> [Task brief]: Every record shown here must be duplicated without change.

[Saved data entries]
· · · · · · ·

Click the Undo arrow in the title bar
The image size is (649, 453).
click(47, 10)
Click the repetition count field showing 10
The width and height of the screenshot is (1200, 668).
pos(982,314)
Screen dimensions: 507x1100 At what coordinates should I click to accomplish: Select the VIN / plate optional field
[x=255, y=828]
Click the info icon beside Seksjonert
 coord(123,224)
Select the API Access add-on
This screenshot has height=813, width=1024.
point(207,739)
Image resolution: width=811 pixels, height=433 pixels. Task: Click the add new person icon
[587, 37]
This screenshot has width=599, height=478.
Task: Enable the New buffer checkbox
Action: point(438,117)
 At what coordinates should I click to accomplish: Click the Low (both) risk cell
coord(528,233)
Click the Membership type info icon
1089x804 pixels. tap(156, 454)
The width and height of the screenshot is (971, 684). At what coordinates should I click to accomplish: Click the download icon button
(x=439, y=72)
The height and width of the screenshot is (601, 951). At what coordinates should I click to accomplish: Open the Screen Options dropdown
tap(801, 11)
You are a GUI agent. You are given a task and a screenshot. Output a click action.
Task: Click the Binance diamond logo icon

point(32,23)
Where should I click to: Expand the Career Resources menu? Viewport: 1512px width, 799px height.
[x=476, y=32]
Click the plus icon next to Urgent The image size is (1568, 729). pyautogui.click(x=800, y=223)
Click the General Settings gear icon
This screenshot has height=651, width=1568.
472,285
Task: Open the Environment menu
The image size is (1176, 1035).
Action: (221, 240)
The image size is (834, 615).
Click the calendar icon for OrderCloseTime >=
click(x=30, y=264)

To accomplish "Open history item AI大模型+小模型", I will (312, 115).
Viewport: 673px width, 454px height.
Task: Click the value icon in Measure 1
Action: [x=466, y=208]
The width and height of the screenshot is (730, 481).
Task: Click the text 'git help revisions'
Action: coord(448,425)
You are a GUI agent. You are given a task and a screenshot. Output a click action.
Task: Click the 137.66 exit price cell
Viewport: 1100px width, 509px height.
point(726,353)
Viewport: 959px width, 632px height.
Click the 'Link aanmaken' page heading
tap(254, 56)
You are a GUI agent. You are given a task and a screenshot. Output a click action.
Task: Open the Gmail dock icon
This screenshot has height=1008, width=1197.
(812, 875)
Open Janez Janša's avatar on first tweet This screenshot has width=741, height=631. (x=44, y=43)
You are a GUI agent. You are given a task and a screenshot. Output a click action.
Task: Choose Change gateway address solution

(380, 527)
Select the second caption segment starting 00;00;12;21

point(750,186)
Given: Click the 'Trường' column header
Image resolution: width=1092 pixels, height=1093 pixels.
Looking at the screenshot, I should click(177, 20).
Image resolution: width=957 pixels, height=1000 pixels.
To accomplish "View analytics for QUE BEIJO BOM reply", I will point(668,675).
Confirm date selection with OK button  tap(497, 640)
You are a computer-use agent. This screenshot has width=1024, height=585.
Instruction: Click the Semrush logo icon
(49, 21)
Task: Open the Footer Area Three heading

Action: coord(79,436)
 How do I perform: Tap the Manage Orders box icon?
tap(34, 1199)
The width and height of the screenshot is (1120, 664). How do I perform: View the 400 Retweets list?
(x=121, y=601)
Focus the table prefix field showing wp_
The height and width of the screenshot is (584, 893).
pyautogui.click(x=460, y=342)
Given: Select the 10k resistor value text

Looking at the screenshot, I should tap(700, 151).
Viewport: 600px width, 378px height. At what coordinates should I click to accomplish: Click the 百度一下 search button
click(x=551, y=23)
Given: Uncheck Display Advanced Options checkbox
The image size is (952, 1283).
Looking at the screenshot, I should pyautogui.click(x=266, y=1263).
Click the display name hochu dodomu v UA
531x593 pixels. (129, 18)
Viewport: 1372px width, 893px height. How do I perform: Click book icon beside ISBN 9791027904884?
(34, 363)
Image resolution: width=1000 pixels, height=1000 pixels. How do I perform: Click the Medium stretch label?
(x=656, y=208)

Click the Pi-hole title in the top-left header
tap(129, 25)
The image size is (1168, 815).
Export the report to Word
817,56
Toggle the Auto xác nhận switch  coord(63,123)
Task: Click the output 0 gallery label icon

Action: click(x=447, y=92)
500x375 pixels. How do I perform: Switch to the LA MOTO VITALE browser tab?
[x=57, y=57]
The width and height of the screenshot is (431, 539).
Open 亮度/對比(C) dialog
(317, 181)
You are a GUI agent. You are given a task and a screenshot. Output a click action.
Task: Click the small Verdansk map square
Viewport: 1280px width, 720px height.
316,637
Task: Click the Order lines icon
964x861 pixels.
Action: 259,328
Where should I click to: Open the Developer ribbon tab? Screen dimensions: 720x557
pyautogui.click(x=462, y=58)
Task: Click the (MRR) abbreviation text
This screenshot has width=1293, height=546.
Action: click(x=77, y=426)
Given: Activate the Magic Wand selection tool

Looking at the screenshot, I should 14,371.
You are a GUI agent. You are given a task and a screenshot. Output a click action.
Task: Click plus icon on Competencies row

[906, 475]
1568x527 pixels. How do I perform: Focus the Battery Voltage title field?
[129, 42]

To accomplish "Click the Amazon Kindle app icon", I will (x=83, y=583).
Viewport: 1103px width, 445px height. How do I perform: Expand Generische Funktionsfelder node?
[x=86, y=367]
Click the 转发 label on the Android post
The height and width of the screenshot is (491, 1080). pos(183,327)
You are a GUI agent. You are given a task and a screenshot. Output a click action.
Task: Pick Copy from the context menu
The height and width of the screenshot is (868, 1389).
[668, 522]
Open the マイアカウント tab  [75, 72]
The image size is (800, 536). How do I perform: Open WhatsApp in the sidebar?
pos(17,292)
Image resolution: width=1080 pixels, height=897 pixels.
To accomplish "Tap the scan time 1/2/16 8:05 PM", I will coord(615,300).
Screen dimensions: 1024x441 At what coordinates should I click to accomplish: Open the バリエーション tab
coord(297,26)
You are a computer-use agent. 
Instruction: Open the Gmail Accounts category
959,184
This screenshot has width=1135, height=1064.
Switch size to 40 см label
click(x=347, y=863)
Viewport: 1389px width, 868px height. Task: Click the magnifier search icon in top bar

· · · · · · ·

> [Task answer]:
Click the Undo arrow in the title bar
The image size is (649, 453).
click(47, 10)
Click the repetition count field showing 10
The width and height of the screenshot is (1200, 668).
pos(982,314)
Screen dimensions: 507x1100 At what coordinates should I click to accomplish: Select the VIN / plate optional field
[x=255, y=828]
Click the info icon beside Seksjonert
 coord(123,224)
Select the API Access add-on
This screenshot has height=813, width=1024.
point(207,739)
Image resolution: width=811 pixels, height=433 pixels. Task: Click the add new person icon
[587, 37]
This screenshot has width=599, height=478.
Task: Enable the New buffer checkbox
Action: point(438,117)
 At what coordinates should I click to accomplish: Click the Low (both) risk cell
coord(528,233)
Click the Membership type info icon
1089x804 pixels. tap(156, 454)
The width and height of the screenshot is (971, 684). At what coordinates should I click to accomplish: Click the download icon button
(x=439, y=72)
The height and width of the screenshot is (601, 951). At what coordinates should I click to accomplish: Open the Screen Options dropdown
tap(801, 11)
You are a GUI agent. You are given a task and a screenshot. Output a click action.
Task: Click the Binance diamond logo icon

point(32,23)
Where should I click to: Expand the Career Resources menu? Viewport: 1512px width, 799px height.
[x=476, y=32]
Click the plus icon next to Urgent The image size is (1568, 729). pyautogui.click(x=800, y=223)
Click the General Settings gear icon
This screenshot has height=651, width=1568.
472,285
Task: Open the Environment menu
The image size is (1176, 1035).
Action: (221, 240)
The image size is (834, 615).
Click the calendar icon for OrderCloseTime >=
click(x=30, y=264)

To accomplish "Open history item AI大模型+小模型", I will (312, 115).
Viewport: 673px width, 454px height.
Task: Click the value icon in Measure 1
Action: [x=466, y=208]
The width and height of the screenshot is (730, 481).
Task: Click the text 'git help revisions'
Action: coord(448,425)
You are a GUI agent. You are given a task and a screenshot. Output a click action.
Task: Click the 137.66 exit price cell
Viewport: 1100px width, 509px height.
point(726,353)
Viewport: 959px width, 632px height.
Click the 'Link aanmaken' page heading
tap(254, 56)
You are a GUI agent. You are given a task and a screenshot. Output a click action.
Task: Open the Gmail dock icon
This screenshot has height=1008, width=1197.
(812, 875)
Open Janez Janša's avatar on first tweet This screenshot has width=741, height=631. (x=44, y=43)
You are a GUI agent. You are given a task and a screenshot. Output a click action.
Task: Choose Change gateway address solution

(380, 527)
Select the second caption segment starting 00;00;12;21

point(750,186)
Given: Click the 'Trường' column header
Image resolution: width=1092 pixels, height=1093 pixels.
Looking at the screenshot, I should click(177, 20).
Image resolution: width=957 pixels, height=1000 pixels.
To accomplish "View analytics for QUE BEIJO BOM reply", I will point(668,675).
Confirm date selection with OK button  tap(497, 640)
You are a computer-use agent. This screenshot has width=1024, height=585.
Instruction: Click the Semrush logo icon
(49, 21)
Task: Open the Footer Area Three heading

Action: coord(79,436)
 How do I perform: Tap the Manage Orders box icon?
tap(34, 1199)
The width and height of the screenshot is (1120, 664). How do I perform: View the 400 Retweets list?
(x=121, y=601)
Focus the table prefix field showing wp_
The height and width of the screenshot is (584, 893).
pyautogui.click(x=460, y=342)
Given: Select the 10k resistor value text

Looking at the screenshot, I should tap(700, 151).
Viewport: 600px width, 378px height. At what coordinates should I click to accomplish: Click the 百度一下 search button
click(x=551, y=23)
Given: Uncheck Display Advanced Options checkbox
The image size is (952, 1283).
Looking at the screenshot, I should pyautogui.click(x=266, y=1263).
Click the display name hochu dodomu v UA
531x593 pixels. (129, 18)
Viewport: 1372px width, 893px height. How do I perform: Click book icon beside ISBN 9791027904884?
(34, 363)
Image resolution: width=1000 pixels, height=1000 pixels. How do I perform: Click the Medium stretch label?
(x=656, y=208)

Click the Pi-hole title in the top-left header
tap(129, 25)
The image size is (1168, 815).
Export the report to Word
817,56
Toggle the Auto xác nhận switch  coord(63,123)
Task: Click the output 0 gallery label icon

Action: click(x=447, y=92)
500x375 pixels. How do I perform: Switch to the LA MOTO VITALE browser tab?
[x=57, y=57]
The width and height of the screenshot is (431, 539).
Open 亮度/對比(C) dialog
(317, 181)
You are a GUI agent. You are given a task and a screenshot. Output a click action.
Task: Click the small Verdansk map square
Viewport: 1280px width, 720px height.
316,637
Task: Click the Order lines icon
964x861 pixels.
Action: 259,328
Where should I click to: Open the Developer ribbon tab? Screen dimensions: 720x557
pyautogui.click(x=462, y=58)
Task: Click the (MRR) abbreviation text
This screenshot has width=1293, height=546.
Action: click(x=77, y=426)
Given: Activate the Magic Wand selection tool

Looking at the screenshot, I should 14,371.
You are a GUI agent. You are given a task and a screenshot. Output a click action.
Task: Click plus icon on Competencies row

[906, 475]
1568x527 pixels. How do I perform: Focus the Battery Voltage title field?
[129, 42]

To accomplish "Click the Amazon Kindle app icon", I will (x=83, y=583).
Viewport: 1103px width, 445px height. How do I perform: Expand Generische Funktionsfelder node?
[x=86, y=367]
Click the 转发 label on the Android post
The height and width of the screenshot is (491, 1080). pos(183,327)
You are a GUI agent. You are given a task and a screenshot. Output a click action.
Task: Pick Copy from the context menu
The height and width of the screenshot is (868, 1389).
[668, 522]
Open the マイアカウント tab  [75, 72]
The image size is (800, 536). How do I perform: Open WhatsApp in the sidebar?
pos(17,292)
Image resolution: width=1080 pixels, height=897 pixels.
To accomplish "Tap the scan time 1/2/16 8:05 PM", I will coord(615,300).
Screen dimensions: 1024x441 At what coordinates should I click to accomplish: Open the バリエーション tab
coord(297,26)
You are a computer-use agent. 
Instruction: Open the Gmail Accounts category
959,184
This screenshot has width=1135, height=1064.
Switch size to 40 см label
click(x=347, y=863)
Viewport: 1389px width, 868px height. Task: Click the magnifier search icon in top bar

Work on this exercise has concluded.